Più in generale, le nuove tensioni che si stanno innestando su attriti storici in Asia nord-orientale sono il riflesso degli sconvolgimenti prodotti dalle politiche nazionaliste perseguite dalla Casa Bianca. La promozione di interessi economici, commerciali e strategici esclusivi da parte americana in un quadro di crisi dell’ordine capitalistico internazionale ha in qualche modo incoraggiato a livello globale le ambizioni di grandi e medie potenze, col risultato di fare riesplodere tensioni latenti.

 

A questa pericolosa corsa partecipano da tempo anche la Corea del Sud e, soprattutto, il Giappone di Abe, impegnato fin dal suo ritorno al governo nel 2012 a dare impulso alle ritrovate tendenze imperialistiche della classe dirigente del suo paese. Le probabilità che Tokyo faccia marcia indietro nella disputa con Seoul sono poi limitate anche dal fatto che il Giappone andrà alle urne il prossimo 21 luglio per il rinnovo del Senato e Abe intende vincere facendo leva sui sentimenti nazionalisti. Al governo serve una netta vittoria che assicuri i numeri necessari a mandare in porto una riforma che metta sostanzialmente fine al carattere pacifista della Costituzione giapponese.

 

Le ansie americane per quanto sta accadendo tra Giappone e Corea del Sud sono principalmente da collegare al pericolo che lo scontro tra i due alleati possa rompere il fronte anti-cinese utile a Washington per fare pressioni e contenere la crescita di Pechino.
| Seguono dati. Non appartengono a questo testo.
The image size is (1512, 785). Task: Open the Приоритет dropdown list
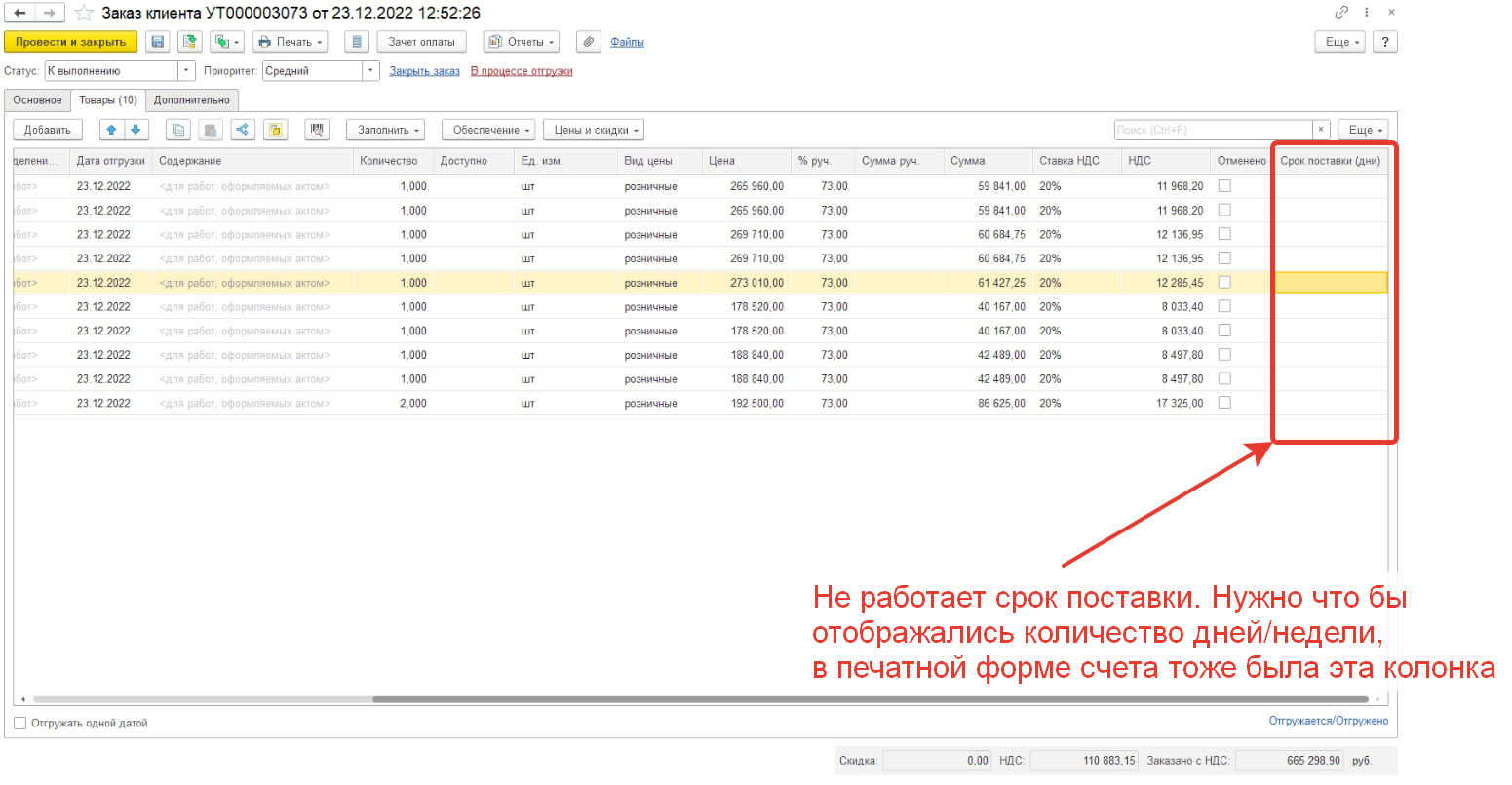pos(370,71)
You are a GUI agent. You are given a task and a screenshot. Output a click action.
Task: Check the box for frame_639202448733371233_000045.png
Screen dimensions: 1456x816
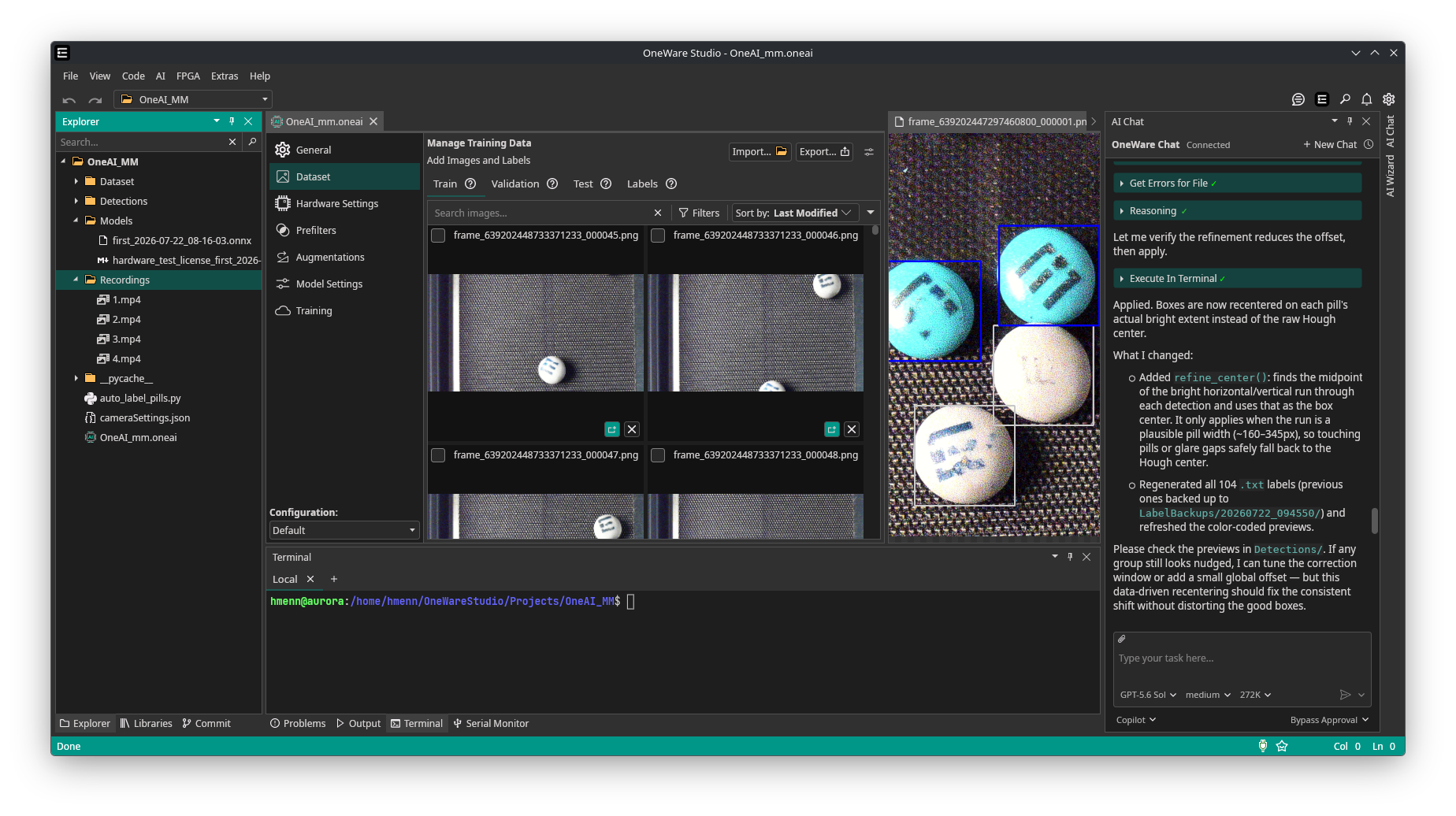[x=439, y=236]
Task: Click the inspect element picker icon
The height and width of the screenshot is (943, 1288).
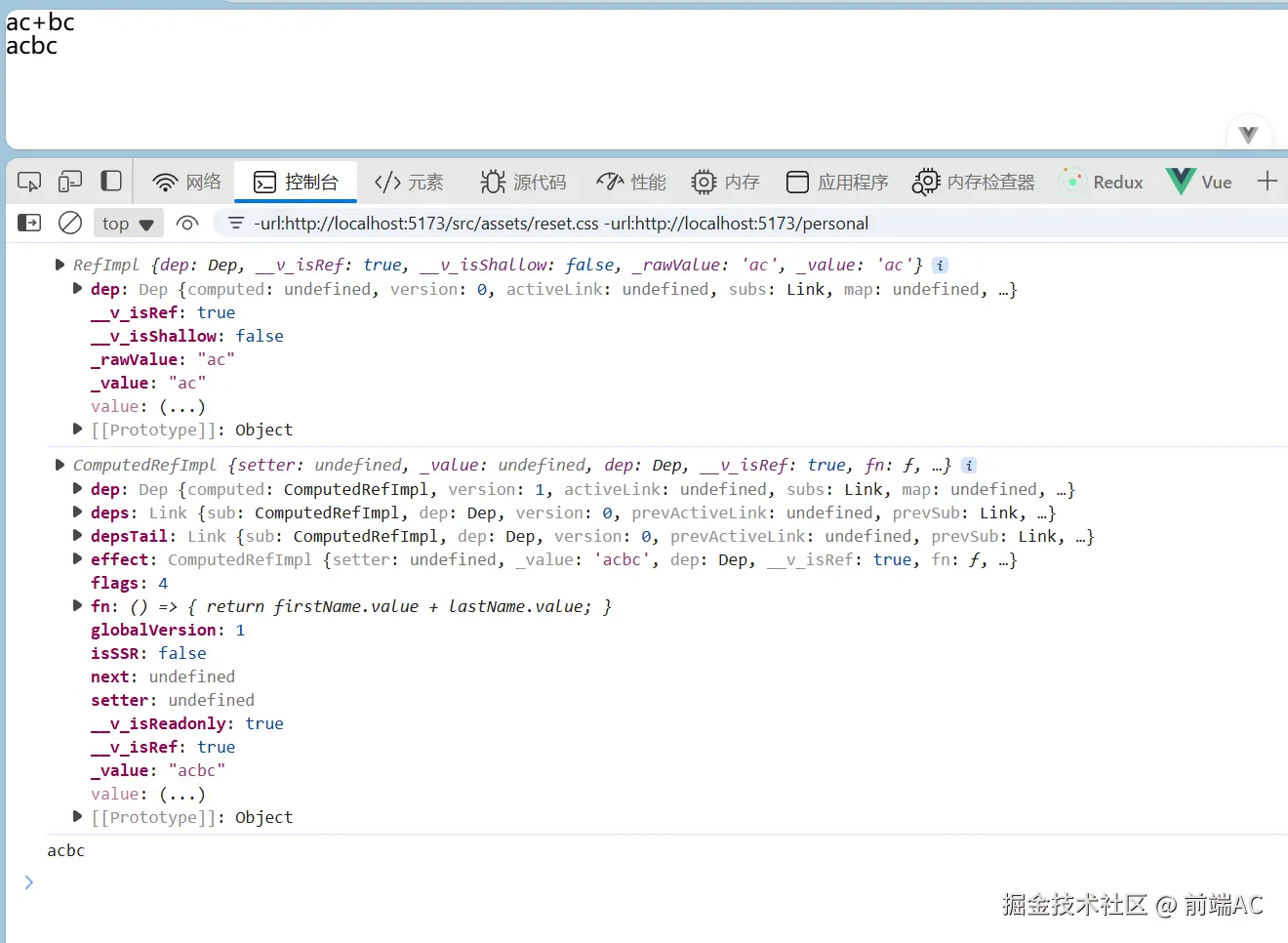Action: coord(29,182)
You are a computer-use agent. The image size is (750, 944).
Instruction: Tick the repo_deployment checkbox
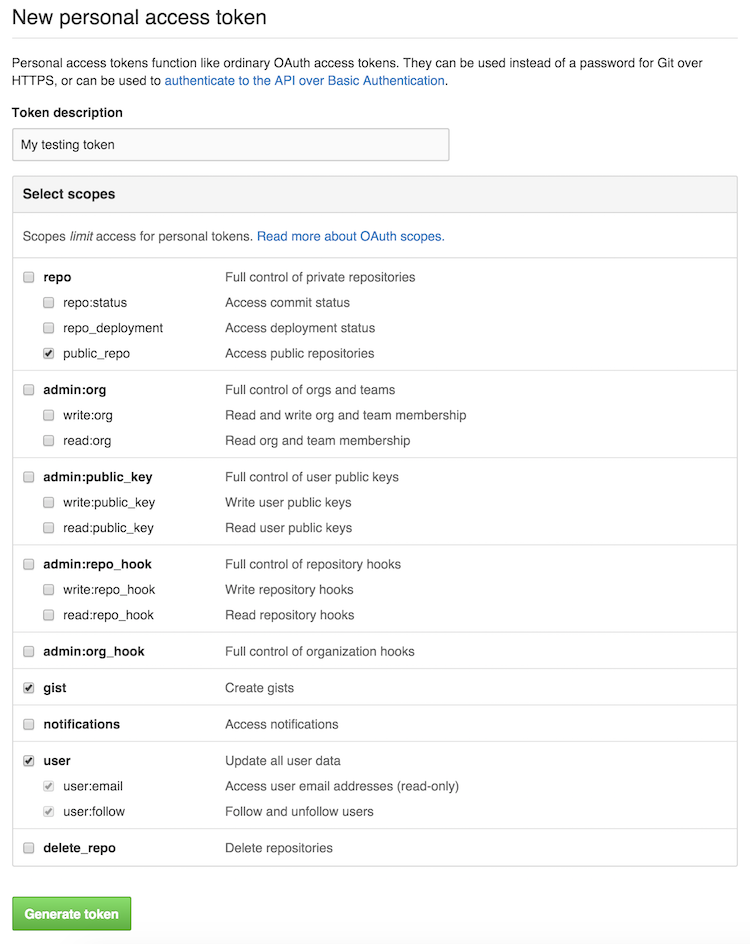48,328
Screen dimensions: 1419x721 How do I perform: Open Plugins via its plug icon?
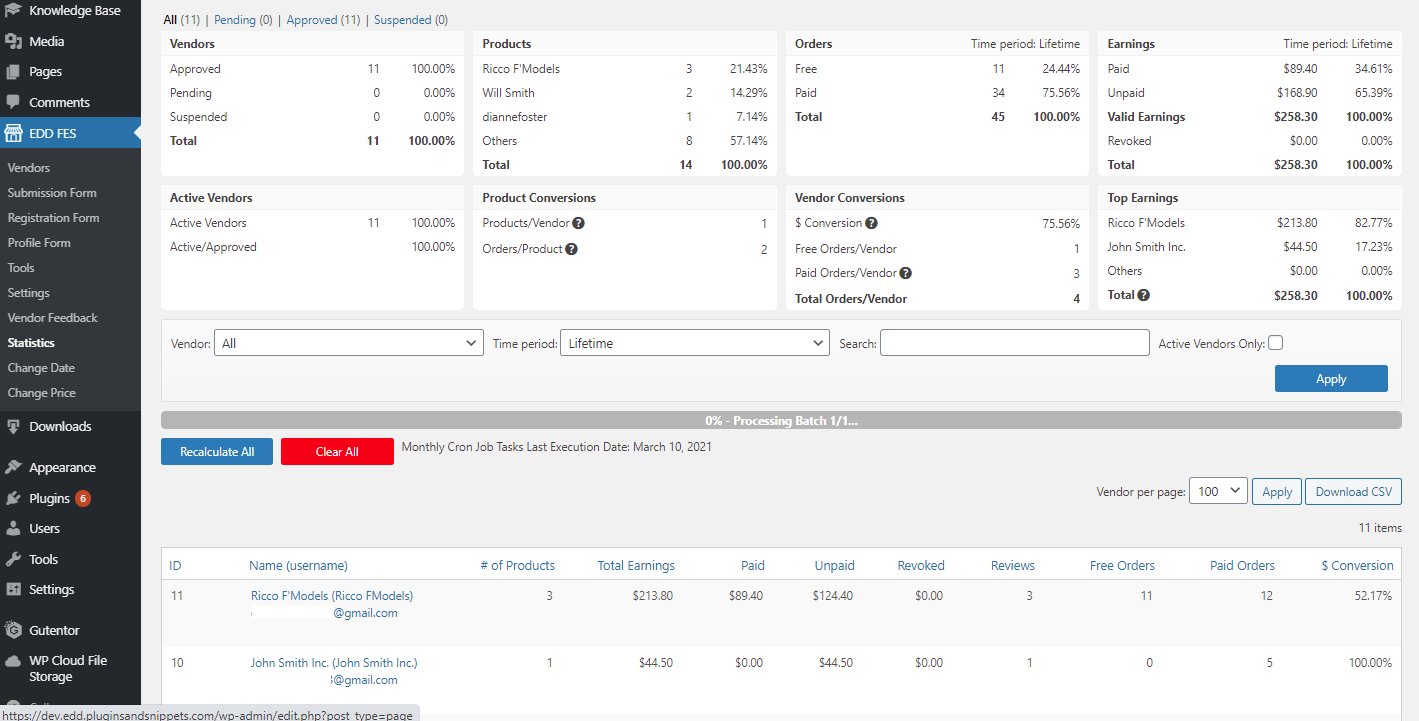(x=13, y=498)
I timori sono amplificati anche dalla concomitanza delle trattative per raggiungere un accordo commerciale con la Cina, riesumate proprio in questi giorni dopo il faccia a faccia tra Trump e Xi Jinping al recente G20 di Osaka. Negli ultimi anni, Pechino ha consolidato la partnership economica e commerciale con la Corea del Sud, mentre anche col Giappone i rapporti appaiono più distesi dopo le scintille degli anni scorsi.

 

Gli scricchiolii della strategia nippo-coreana degli USA si sentono d’altra parte da tempo, tanto che già l’amministrazione Obama aveva faticato non poco a ottenere la ratifica di un trattato tra Seoul e Tokyo per la condivisione di informazioni di intelligence, ideato sempre in funzione anti-cinese. L’accordo bilaterale era stato siglato solo sul finire del 2016 ma, ancora nei mesi successivi, erano emerse le resistenze di entrambi i governi a implementarne le condizioni.

 

Come ha avvertito il presidente sudcoreano Moon, il confronto con Tokyo potrebbe essere di lunga durata e il suo governo ha infatti già annunciato stanziamenti di fondi per assistere le aziende colpite dalle restrizioni all’export giapponese. I rappresentanti dei due governi si incontreranno comunque nella giornata di venerdì per un primo round di colloqui. Le premesse non sembrano però incoraggianti, visto che Tokyo ha già tenuto a precisare che le discussioni consisteranno in una semplice spiegazione delle misure adottate dal Giappone alla propria controparte sudcoreana.